Free cash flows through the first 9 months of the year sit at $69.9 million as well, which is a more than 300% increase when we look at the first 9 months of 2019.
This is a company that could benefit significantly from a demand in e-commerce sales. In fact, the company stated that this was one of the driving factors in the rapid bottom line growth it achieved in 2020. Greg Yull, the President and CEO of IPG, stated:
“The pandemic has impacted businesses differently depending on the markets they serve. What is becoming clear to us, is the
structural change underway in e-commerce. Increased demand in e-commerce and building & construction as well as a return to
positive performance in most of our other end markets drove increased growth in both our top and bottom line results and our
ability to generate cash flows”
When people want exposure to e-commerce, they don’t think about boring business models like Intertape, the ones who provide tape and automated packaging solutions.
However, this can make them better opportunities, as other investors flock to overpay for companies like Amazon. In the air travel industry, a company like CAE Inc (TSE:CAE) isn’t necessarily as well known as say Air Canada or West Jet, but they provide a lot of services that help the industry operate, much like Intertape does for the ecommerce industry.

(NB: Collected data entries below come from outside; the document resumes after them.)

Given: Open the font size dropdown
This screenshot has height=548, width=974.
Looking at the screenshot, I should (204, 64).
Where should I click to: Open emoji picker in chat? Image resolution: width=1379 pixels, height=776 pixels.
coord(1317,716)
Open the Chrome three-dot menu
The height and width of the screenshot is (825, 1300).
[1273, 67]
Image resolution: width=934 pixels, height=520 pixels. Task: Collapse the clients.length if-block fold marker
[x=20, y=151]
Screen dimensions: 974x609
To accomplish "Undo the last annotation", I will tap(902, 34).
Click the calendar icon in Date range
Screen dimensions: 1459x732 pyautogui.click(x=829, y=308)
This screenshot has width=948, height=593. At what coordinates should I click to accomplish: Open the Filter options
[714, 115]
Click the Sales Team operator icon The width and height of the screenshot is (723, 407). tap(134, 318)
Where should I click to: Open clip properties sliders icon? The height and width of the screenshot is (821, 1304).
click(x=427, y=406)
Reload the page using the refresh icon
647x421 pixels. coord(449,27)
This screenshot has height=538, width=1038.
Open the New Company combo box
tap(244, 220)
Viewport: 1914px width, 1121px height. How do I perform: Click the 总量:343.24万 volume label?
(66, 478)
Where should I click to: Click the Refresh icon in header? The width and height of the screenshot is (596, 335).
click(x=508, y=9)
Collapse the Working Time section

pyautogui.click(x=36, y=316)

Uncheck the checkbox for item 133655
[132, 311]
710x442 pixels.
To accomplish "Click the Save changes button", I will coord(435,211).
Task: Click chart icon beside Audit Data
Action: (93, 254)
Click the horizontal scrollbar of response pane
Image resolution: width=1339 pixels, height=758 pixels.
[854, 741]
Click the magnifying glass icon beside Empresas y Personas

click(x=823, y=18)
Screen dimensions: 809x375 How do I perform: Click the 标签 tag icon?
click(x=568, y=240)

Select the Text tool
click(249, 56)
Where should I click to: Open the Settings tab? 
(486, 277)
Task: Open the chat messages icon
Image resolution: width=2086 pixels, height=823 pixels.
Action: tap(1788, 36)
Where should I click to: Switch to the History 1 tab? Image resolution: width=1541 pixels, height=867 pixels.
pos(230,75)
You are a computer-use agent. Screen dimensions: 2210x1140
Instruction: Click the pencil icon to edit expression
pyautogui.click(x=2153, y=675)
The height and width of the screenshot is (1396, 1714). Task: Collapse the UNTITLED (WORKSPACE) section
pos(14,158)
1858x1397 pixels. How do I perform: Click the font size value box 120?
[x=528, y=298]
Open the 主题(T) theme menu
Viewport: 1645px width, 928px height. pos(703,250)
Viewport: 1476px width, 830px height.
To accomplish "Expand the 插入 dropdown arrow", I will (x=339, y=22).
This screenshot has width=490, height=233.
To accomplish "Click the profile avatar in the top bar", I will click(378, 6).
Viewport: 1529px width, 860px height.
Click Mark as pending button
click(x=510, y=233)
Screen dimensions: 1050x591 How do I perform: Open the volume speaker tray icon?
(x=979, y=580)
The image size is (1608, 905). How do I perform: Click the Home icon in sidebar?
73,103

While I don’t see as much upside in Intertape as there was in early 2020, I still see this as a stock that has some upside left in it, along with a strong dividend, one that I think will continue to grow moving forward.
In a stock market as bloated as it is now, it’s rare you’re going to capture a company with the potential to grow its top and bottom lines by double digits and pay a 3%+ yield for only around 11 times forward earnings.